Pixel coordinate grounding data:
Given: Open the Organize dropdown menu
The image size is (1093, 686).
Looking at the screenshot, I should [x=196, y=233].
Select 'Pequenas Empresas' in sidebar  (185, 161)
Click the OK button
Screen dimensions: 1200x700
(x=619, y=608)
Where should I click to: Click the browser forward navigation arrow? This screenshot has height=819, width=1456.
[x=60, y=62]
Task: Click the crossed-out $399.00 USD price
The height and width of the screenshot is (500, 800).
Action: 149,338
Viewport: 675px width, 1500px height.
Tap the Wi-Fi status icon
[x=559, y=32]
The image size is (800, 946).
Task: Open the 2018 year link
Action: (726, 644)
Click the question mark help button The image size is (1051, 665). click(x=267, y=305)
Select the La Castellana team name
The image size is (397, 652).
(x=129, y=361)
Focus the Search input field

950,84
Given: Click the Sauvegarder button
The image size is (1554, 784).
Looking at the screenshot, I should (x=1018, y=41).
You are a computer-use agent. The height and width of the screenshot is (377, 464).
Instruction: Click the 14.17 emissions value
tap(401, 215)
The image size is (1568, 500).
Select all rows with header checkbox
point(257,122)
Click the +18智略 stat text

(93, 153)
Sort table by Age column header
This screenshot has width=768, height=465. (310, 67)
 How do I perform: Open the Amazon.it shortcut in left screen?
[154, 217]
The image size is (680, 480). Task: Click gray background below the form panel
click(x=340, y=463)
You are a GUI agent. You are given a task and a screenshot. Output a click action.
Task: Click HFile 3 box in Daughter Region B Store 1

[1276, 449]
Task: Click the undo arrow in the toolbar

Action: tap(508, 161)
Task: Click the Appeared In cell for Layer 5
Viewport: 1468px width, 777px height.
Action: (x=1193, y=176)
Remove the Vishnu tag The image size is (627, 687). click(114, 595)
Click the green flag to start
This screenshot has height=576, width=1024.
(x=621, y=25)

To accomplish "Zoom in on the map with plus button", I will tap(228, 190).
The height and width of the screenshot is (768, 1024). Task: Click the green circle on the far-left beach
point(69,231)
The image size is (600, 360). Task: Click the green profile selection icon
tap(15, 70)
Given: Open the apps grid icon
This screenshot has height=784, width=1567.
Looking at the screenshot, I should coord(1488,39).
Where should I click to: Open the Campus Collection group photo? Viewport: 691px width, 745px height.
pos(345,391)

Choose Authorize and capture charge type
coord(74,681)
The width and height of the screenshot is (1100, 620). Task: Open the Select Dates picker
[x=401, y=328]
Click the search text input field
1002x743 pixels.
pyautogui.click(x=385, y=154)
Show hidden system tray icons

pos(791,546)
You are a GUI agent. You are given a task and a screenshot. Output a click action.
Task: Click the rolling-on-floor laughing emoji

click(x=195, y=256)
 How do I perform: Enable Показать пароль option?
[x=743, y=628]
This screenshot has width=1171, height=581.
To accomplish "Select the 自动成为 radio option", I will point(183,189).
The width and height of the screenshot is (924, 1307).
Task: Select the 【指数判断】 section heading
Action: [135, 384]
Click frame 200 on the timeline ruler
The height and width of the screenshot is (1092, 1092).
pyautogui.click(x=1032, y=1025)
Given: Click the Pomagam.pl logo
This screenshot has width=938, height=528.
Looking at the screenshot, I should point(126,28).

AIM OF THE EXERCISE: Every record above needs to be given again exactly.

SOLUTION TO THIS PROBLEM:
Given: Open the Organize dropdown menu
The image size is (1093, 686).
Looking at the screenshot, I should [x=196, y=233].
Select 'Pequenas Empresas' in sidebar  (185, 161)
Click the OK button
Screen dimensions: 1200x700
(x=619, y=608)
Where should I click to: Click the browser forward navigation arrow? This screenshot has height=819, width=1456.
[x=60, y=62]
Task: Click the crossed-out $399.00 USD price
The height and width of the screenshot is (500, 800).
Action: 149,338
Viewport: 675px width, 1500px height.
Tap the Wi-Fi status icon
[x=559, y=32]
The image size is (800, 946).
Task: Open the 2018 year link
Action: (726, 644)
Click the question mark help button The image size is (1051, 665). click(x=267, y=305)
Select the La Castellana team name
The image size is (397, 652).
(x=129, y=361)
Focus the Search input field

950,84
Given: Click the Sauvegarder button
The image size is (1554, 784).
Looking at the screenshot, I should (x=1018, y=41).
You are a computer-use agent. The height and width of the screenshot is (377, 464).
Instruction: Click the 14.17 emissions value
tap(401, 215)
The image size is (1568, 500).
Select all rows with header checkbox
point(257,122)
Click the +18智略 stat text

(93, 153)
Sort table by Age column header
This screenshot has width=768, height=465. (310, 67)
 How do I perform: Open the Amazon.it shortcut in left screen?
[154, 217]
The image size is (680, 480). Task: Click gray background below the form panel
click(x=340, y=463)
You are a GUI agent. You are given a task and a screenshot. Output a click action.
Task: Click HFile 3 box in Daughter Region B Store 1

[1276, 449]
Task: Click the undo arrow in the toolbar

Action: tap(508, 161)
Task: Click the Appeared In cell for Layer 5
Viewport: 1468px width, 777px height.
Action: (x=1193, y=176)
Remove the Vishnu tag The image size is (627, 687). click(114, 595)
Click the green flag to start
This screenshot has height=576, width=1024.
(x=621, y=25)

To accomplish "Zoom in on the map with plus button", I will tap(228, 190).
The height and width of the screenshot is (768, 1024). Task: Click the green circle on the far-left beach
point(69,231)
The image size is (600, 360). Task: Click the green profile selection icon
tap(15, 70)
Given: Open the apps grid icon
This screenshot has height=784, width=1567.
Looking at the screenshot, I should coord(1488,39).
Where should I click to: Open the Campus Collection group photo? Viewport: 691px width, 745px height.
pos(345,391)

Choose Authorize and capture charge type
coord(74,681)
The width and height of the screenshot is (1100, 620). Task: Open the Select Dates picker
[x=401, y=328]
Click the search text input field
1002x743 pixels.
pyautogui.click(x=385, y=154)
Show hidden system tray icons

pos(791,546)
You are a GUI agent. You are given a task and a screenshot. Output a click action.
Task: Click the rolling-on-floor laughing emoji

click(x=195, y=256)
 How do I perform: Enable Показать пароль option?
[x=743, y=628]
This screenshot has width=1171, height=581.
To accomplish "Select the 自动成为 radio option", I will point(183,189).
The width and height of the screenshot is (924, 1307).
Task: Select the 【指数判断】 section heading
Action: [135, 384]
Click frame 200 on the timeline ruler
The height and width of the screenshot is (1092, 1092).
pyautogui.click(x=1032, y=1025)
Given: Click the Pomagam.pl logo
This screenshot has width=938, height=528.
Looking at the screenshot, I should point(126,28).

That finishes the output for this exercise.